• **What is required**
Check each line of the records below for the word "computer" and give the number of lines that have it, with nothing added.

• **Source material**
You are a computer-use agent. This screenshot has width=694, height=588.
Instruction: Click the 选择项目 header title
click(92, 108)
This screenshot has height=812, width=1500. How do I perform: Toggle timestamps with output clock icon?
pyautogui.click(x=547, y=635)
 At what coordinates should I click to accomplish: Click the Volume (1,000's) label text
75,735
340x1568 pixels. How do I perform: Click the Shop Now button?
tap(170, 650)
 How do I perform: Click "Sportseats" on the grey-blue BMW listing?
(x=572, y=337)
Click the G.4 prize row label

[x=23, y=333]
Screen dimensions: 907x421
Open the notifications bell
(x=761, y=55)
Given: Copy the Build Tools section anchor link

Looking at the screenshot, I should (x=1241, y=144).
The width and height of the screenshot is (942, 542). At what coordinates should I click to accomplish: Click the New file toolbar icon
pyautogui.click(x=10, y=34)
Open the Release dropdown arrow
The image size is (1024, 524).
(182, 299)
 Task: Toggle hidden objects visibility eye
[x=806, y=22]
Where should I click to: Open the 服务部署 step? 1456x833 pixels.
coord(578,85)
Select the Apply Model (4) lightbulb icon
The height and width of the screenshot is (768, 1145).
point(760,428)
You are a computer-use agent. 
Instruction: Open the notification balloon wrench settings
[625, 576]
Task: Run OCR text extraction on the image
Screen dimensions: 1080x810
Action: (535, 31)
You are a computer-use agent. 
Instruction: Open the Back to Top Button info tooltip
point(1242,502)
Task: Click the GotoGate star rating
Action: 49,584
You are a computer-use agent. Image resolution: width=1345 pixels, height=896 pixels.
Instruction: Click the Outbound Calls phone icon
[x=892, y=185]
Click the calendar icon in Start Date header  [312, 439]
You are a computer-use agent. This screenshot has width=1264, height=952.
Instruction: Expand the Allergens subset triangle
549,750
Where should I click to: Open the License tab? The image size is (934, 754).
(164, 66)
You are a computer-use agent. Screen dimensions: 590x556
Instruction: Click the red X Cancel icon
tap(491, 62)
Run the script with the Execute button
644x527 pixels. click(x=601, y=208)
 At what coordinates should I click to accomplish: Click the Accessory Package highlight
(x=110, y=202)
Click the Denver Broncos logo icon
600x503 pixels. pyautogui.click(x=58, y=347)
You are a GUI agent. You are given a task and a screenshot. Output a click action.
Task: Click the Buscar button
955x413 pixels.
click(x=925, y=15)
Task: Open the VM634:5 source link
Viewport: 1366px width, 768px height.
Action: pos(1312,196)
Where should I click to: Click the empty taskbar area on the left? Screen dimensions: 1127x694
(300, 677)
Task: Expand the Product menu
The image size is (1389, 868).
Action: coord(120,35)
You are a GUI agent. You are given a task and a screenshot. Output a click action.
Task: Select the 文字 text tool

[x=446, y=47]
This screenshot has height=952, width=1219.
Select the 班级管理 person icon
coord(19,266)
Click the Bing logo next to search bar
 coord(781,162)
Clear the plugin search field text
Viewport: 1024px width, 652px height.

• **Response area**
6